## Task item
Copy out exactly the line that contains "You are a computer-use" and all lines following it to the end of the data.

## Input material
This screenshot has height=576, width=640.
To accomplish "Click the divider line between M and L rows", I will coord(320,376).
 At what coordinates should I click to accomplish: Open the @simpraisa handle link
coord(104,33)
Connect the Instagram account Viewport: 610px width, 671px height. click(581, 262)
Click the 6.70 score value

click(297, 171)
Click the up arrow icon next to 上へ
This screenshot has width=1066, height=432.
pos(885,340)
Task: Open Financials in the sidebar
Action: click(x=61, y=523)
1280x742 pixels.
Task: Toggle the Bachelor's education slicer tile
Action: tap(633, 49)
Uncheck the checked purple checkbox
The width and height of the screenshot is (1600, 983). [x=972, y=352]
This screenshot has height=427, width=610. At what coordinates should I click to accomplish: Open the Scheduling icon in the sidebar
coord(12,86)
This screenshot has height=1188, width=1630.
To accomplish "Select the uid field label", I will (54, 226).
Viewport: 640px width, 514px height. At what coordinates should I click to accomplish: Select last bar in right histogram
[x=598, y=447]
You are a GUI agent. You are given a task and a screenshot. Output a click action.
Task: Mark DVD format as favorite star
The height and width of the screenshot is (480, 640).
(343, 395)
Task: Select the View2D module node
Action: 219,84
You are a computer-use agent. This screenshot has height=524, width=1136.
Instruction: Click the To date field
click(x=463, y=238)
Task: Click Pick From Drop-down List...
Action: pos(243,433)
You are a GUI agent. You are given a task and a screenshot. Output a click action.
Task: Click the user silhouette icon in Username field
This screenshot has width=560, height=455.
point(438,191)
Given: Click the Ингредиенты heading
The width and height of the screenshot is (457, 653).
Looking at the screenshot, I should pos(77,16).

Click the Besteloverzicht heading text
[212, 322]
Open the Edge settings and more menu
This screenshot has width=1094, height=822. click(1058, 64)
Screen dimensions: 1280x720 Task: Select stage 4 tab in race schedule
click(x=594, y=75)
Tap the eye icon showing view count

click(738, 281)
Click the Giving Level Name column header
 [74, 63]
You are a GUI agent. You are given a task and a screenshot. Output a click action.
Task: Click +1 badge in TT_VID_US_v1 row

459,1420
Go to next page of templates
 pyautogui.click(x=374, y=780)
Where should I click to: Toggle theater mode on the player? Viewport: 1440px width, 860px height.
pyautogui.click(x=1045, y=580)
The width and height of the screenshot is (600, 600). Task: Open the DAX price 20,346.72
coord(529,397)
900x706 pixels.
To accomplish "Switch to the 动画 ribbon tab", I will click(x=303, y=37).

## Solution below
You are a computer-use agent. This screenshot has height=524, width=1136.
Instruction: Click the To date field
click(x=463, y=238)
Task: Click Pick From Drop-down List...
Action: pos(243,433)
You are a GUI agent. You are given a task and a screenshot. Output a click action.
Task: Click the user silhouette icon in Username field
This screenshot has width=560, height=455.
point(438,191)
Given: Click the Ингредиенты heading
The width and height of the screenshot is (457, 653).
Looking at the screenshot, I should pos(77,16).

Click the Besteloverzicht heading text
[212, 322]
Open the Edge settings and more menu
This screenshot has width=1094, height=822. click(1058, 64)
Screen dimensions: 1280x720 Task: Select stage 4 tab in race schedule
click(x=594, y=75)
Tap the eye icon showing view count

click(738, 281)
Click the Giving Level Name column header
 [74, 63]
You are a GUI agent. You are given a task and a screenshot. Output a click action.
Task: Click +1 badge in TT_VID_US_v1 row

459,1420
Go to next page of templates
 pyautogui.click(x=374, y=780)
Where should I click to: Toggle theater mode on the player? Viewport: 1440px width, 860px height.
pyautogui.click(x=1045, y=580)
The width and height of the screenshot is (600, 600). Task: Open the DAX price 20,346.72
coord(529,397)
900x706 pixels.
To accomplish "Switch to the 动画 ribbon tab", I will click(x=303, y=37).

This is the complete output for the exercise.